El año 1985 trajo consigo un cambio radical en mi familia, ese fue el año en que construyeron la mezquita de Bogotá, hecho que revivió en mi esposo la práctica de su religión, el Islam. No sabía qué era, y no tenía el más mínimo interés por conocerlo. Al comienzo no me preocupé, pero cuando mi hijo siguió los pasos de su padre, eso sí me afectó. Claro, era su decisión y yo tenía que respetársela.
Seguí con la práctica de mi religión, pero las dudas comenzaron cuando mi hijo quiso enseñarme el Islam. Yo lo escuchaba por no ser grosera con él; sin embargo, mi terquedad no me dejaba ver la verdad frente a mis ojos. Mi hijo fue a realizar sus estudios universitarios a Arabia Saudita, y en cada vacación él siempre insistía en que le escuchara.
Un día, cansada de tanta insistencia por parte de mi hijo, le dije: “Está bien, quiero ser musulmana”. Lo hice únicamente para que me dejara en paz, así fue. Me dio unos libros para aprender cómo rezar y demás. Pero en realidad yo no quería creer. Cuando volvió a la universidad, saqué todos los santos que había escondido, y seguí con mi religión como siempre lo había hecho. Sin embargo las dudas aparecieron en mi mente, pero me hacía la tonta y seguía ciega y sorda, no quería ver la verdad.

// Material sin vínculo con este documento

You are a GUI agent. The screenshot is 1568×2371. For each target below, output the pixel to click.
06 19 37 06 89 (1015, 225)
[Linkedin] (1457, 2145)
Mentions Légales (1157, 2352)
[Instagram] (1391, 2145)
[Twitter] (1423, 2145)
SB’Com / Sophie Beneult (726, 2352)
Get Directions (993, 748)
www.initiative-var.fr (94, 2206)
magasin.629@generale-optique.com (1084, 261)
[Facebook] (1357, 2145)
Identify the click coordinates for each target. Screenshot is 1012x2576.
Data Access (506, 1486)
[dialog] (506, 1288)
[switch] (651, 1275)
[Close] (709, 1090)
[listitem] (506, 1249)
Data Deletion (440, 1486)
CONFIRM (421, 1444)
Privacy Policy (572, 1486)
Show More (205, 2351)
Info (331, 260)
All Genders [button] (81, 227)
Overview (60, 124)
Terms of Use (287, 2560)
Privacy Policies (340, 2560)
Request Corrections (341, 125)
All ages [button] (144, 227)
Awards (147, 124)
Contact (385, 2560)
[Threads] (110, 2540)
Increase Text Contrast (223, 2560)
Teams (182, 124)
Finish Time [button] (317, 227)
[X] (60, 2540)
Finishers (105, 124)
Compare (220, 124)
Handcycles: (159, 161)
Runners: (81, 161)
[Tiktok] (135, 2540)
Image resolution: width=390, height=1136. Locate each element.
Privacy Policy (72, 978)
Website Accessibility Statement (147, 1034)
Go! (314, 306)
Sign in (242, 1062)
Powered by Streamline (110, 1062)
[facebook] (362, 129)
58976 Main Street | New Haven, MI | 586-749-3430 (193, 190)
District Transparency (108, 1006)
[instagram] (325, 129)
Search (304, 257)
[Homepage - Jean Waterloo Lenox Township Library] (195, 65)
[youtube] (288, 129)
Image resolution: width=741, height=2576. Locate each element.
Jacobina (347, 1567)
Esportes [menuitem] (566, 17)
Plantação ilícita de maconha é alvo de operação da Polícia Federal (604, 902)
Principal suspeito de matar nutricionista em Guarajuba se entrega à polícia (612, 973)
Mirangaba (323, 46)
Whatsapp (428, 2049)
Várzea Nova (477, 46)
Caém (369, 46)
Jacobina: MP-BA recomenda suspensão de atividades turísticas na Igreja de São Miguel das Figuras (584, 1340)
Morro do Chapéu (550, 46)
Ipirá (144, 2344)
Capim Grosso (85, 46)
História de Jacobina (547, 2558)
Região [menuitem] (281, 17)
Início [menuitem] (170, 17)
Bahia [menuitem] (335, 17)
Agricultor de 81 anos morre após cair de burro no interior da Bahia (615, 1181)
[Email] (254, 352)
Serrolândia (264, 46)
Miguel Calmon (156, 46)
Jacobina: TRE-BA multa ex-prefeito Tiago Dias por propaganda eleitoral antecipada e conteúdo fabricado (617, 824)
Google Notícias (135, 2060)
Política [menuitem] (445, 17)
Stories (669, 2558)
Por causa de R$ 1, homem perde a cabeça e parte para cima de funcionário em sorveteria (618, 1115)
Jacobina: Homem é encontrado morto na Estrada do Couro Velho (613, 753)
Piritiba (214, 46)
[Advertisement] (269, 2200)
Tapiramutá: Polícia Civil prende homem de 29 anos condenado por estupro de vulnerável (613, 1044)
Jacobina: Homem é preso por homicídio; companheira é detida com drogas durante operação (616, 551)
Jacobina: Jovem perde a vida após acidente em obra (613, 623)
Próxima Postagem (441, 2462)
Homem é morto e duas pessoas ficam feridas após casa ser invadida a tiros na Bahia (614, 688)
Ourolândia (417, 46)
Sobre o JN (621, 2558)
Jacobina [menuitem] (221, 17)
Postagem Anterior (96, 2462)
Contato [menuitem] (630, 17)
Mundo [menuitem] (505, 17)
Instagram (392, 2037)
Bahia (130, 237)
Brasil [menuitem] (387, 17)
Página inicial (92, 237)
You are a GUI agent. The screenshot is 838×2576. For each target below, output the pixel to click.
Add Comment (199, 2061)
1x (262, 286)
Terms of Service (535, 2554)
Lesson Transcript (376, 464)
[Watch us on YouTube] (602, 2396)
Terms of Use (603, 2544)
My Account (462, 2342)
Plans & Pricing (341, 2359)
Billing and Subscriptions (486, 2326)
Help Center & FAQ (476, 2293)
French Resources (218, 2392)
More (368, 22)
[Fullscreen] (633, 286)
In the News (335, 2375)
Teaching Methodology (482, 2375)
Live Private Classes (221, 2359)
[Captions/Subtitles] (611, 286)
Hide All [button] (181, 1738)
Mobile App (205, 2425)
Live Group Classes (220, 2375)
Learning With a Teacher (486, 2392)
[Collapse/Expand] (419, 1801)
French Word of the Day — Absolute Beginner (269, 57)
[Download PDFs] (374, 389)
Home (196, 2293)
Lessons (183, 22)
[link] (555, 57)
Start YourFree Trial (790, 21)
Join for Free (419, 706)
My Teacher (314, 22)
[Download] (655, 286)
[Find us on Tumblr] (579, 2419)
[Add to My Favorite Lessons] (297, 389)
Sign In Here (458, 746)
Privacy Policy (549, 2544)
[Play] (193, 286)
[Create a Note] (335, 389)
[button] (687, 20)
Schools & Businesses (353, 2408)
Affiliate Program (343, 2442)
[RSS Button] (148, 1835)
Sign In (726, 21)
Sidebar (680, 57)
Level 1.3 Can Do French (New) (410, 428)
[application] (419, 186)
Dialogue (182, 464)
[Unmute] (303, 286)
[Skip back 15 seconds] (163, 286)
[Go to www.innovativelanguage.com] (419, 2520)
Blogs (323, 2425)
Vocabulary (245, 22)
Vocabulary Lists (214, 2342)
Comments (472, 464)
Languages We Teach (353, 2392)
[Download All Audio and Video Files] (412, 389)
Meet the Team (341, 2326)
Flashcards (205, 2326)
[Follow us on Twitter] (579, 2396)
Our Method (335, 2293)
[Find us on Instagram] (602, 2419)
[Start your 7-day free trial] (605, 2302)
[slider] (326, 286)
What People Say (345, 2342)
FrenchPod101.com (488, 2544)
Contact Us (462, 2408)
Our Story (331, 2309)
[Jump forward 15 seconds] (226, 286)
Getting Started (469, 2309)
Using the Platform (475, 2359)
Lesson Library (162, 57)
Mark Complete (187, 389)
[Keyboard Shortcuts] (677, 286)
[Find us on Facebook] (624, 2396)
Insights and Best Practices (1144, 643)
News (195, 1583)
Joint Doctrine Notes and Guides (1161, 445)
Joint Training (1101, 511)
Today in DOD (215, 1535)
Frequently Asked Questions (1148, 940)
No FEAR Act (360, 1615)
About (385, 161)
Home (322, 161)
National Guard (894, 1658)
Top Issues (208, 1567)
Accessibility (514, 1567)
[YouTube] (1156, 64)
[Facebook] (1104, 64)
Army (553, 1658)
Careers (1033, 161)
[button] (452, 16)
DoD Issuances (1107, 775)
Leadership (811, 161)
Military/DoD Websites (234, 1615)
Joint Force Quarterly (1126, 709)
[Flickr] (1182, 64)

Cuando mi hijo regresó en 1992, no le oculté que lo había engañado, pero su respuesta fue la que movió algo en mí, me dijo: “No me engañó a mí, sino a usted misma; cada uno debe rendirle cuentas a Dios, a mí me duele que no sea musulmana, pero es su decisión”. Esas palabras me conmovieron y quitaron la venda que yo misma había colocado en mis ojos. Pocos días después, y luego de una intensa reflexión, supe qué era lo que debía hacer, arrojar todos esos fetiches a la basura. Cuando lo hice no podía creerlo, pues sentí que me quité un peso de encima. Llevé a mi hijo a la cocina, le señalé la basura y le dije: “Ahora sí, enséñame a ser musulmana”.
Desde entonces, le doy gracia a Dios por haberme guiado y darme la oportunidad de salvarme en esta vida y la otra.